__EXERCISE DESCRIPTION__
Retype every record that appears below, unchanged.

----- MATERIAL SUPPLIED

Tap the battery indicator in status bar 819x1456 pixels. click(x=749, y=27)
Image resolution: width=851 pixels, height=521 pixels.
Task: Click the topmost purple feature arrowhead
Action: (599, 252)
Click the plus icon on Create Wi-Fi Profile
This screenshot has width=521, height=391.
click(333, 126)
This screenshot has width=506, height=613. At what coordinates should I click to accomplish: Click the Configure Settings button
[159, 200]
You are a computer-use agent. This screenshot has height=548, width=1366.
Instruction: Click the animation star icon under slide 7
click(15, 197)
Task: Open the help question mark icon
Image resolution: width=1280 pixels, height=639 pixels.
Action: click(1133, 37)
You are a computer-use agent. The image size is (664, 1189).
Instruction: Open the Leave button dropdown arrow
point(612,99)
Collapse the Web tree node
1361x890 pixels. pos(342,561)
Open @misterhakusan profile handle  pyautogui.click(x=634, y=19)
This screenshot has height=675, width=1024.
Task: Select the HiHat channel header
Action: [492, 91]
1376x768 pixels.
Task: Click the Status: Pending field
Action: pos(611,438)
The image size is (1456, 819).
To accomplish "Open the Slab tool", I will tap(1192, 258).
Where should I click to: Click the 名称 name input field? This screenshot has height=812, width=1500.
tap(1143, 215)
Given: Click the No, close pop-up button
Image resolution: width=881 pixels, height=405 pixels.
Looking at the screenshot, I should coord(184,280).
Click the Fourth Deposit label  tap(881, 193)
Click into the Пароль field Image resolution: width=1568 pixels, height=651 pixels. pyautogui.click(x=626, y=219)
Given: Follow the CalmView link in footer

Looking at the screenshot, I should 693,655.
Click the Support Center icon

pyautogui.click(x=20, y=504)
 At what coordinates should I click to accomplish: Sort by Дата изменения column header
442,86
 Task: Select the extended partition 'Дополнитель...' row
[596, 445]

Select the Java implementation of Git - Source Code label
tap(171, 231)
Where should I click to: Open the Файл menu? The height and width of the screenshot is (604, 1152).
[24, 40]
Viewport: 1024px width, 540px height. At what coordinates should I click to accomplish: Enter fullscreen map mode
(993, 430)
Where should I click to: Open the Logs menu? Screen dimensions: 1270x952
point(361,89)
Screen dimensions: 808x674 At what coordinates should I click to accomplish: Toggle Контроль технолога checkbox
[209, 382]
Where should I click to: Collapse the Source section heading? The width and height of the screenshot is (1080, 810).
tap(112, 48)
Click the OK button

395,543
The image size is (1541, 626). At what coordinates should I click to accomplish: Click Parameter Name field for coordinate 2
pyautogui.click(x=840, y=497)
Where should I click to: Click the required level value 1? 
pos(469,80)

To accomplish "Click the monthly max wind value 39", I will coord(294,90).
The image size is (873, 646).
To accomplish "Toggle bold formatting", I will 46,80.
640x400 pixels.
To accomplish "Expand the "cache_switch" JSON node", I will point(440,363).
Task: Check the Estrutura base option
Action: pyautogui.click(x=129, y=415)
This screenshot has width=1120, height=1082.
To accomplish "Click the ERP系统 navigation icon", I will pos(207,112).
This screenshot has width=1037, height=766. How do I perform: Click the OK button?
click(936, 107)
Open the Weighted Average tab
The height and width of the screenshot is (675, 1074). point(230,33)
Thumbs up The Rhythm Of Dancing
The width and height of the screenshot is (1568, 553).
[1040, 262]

----------

__RESULT OF THIS TASK__
Tap the battery indicator in status bar 819x1456 pixels. click(x=749, y=27)
Image resolution: width=851 pixels, height=521 pixels.
Task: Click the topmost purple feature arrowhead
Action: (599, 252)
Click the plus icon on Create Wi-Fi Profile
This screenshot has width=521, height=391.
click(333, 126)
This screenshot has width=506, height=613. At what coordinates should I click to accomplish: Click the Configure Settings button
[159, 200]
You are a computer-use agent. This screenshot has height=548, width=1366.
Instruction: Click the animation star icon under slide 7
click(15, 197)
Task: Open the help question mark icon
Image resolution: width=1280 pixels, height=639 pixels.
Action: click(1133, 37)
You are a computer-use agent. The image size is (664, 1189).
Instruction: Open the Leave button dropdown arrow
point(612,99)
Collapse the Web tree node
1361x890 pixels. pos(342,561)
Open @misterhakusan profile handle  pyautogui.click(x=634, y=19)
This screenshot has height=675, width=1024.
Task: Select the HiHat channel header
Action: [492, 91]
1376x768 pixels.
Task: Click the Status: Pending field
Action: pos(611,438)
The image size is (1456, 819).
To accomplish "Open the Slab tool", I will tap(1192, 258).
Where should I click to: Click the 名称 name input field? This screenshot has height=812, width=1500.
tap(1143, 215)
Given: Click the No, close pop-up button
Image resolution: width=881 pixels, height=405 pixels.
Looking at the screenshot, I should coord(184,280).
Click the Fourth Deposit label  tap(881, 193)
Click into the Пароль field Image resolution: width=1568 pixels, height=651 pixels. pyautogui.click(x=626, y=219)
Given: Follow the CalmView link in footer

Looking at the screenshot, I should 693,655.
Click the Support Center icon

pyautogui.click(x=20, y=504)
 At what coordinates should I click to accomplish: Sort by Дата изменения column header
442,86
 Task: Select the extended partition 'Дополнитель...' row
[596, 445]

Select the Java implementation of Git - Source Code label
tap(171, 231)
Where should I click to: Open the Файл menu? The height and width of the screenshot is (604, 1152).
[24, 40]
Viewport: 1024px width, 540px height. At what coordinates should I click to accomplish: Enter fullscreen map mode
(993, 430)
Where should I click to: Open the Logs menu? Screen dimensions: 1270x952
point(361,89)
Screen dimensions: 808x674 At what coordinates should I click to accomplish: Toggle Контроль технолога checkbox
[209, 382]
Where should I click to: Collapse the Source section heading? The width and height of the screenshot is (1080, 810).
tap(112, 48)
Click the OK button

395,543
The image size is (1541, 626). At what coordinates should I click to accomplish: Click Parameter Name field for coordinate 2
pyautogui.click(x=840, y=497)
Where should I click to: Click the required level value 1? 
pos(469,80)

To accomplish "Click the monthly max wind value 39", I will coord(294,90).
The image size is (873, 646).
To accomplish "Toggle bold formatting", I will 46,80.
640x400 pixels.
To accomplish "Expand the "cache_switch" JSON node", I will point(440,363).
Task: Check the Estrutura base option
Action: pyautogui.click(x=129, y=415)
This screenshot has width=1120, height=1082.
To accomplish "Click the ERP系统 navigation icon", I will pos(207,112).
This screenshot has width=1037, height=766. How do I perform: Click the OK button?
click(936, 107)
Open the Weighted Average tab
The height and width of the screenshot is (675, 1074). point(230,33)
Thumbs up The Rhythm Of Dancing
The width and height of the screenshot is (1568, 553).
[1040, 262]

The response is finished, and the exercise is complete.